The chip crunch is ending though, and the prices should now come down. TSMC can't continue increasing their prices anymore without alienating their customers. GPU prices are already coming crashing down hard, with most GPUs now being half the price they had half a year ago. CPU prices are also dropping, and both are due to too much offer and too low demand. 

The only ones who are still really under the chip crunch is the automotive industry, but that's due to the chips they use are all on older design processes (14nm and up), which have for the most part been replaced by more modern processes. This is on them though, not the chip fabs, and they need to fix that problem themselves.

So really, the exchange rates coupled with the inflation (making other parts and shipping more expensive) seems to me to be the only valid reason, as chip pricing could only have been an issue until a couple months before the announcement.

The Chip bakers also feel the pressure of inflation
https://www.theregister.com/2022/07/14/intel_plans_price_hikes_for/

So the supply may be coming back, the margins aren't.
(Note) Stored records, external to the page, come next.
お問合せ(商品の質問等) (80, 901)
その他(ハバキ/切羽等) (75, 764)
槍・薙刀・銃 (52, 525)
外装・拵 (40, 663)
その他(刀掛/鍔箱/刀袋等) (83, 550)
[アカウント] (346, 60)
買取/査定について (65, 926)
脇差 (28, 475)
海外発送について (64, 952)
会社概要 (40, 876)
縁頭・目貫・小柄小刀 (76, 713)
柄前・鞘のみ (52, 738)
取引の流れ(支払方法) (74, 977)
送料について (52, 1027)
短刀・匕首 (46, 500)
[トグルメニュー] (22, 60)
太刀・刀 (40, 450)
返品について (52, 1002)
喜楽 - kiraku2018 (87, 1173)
And still no PS5 in stores :/

That's not really comparable.

Intel's margins crashed down over the years since the release of Ryzen, as they had to make increasingly large chips to be able to compete with AMD. Larger chips => less chips per Wafer => less margin at the same price point. For instance, Kaby Lake (the first competitor to Ryzen) was 125 mm2, but Alder Lake is with 215 mm2 almost twice as large, which means less than half as many chips per wafer, and Raptor Lake will be ~260mm2.

Intel Shareholders are wary because of both the last quarterly report (which was pretty bad) and Intel's fab-building plans (which will cost tens of billions). Raising the prices is mostly just to keep those happy, otherwise the EPS (earnings per share) would collapse and and with them, the market value of Intel proper.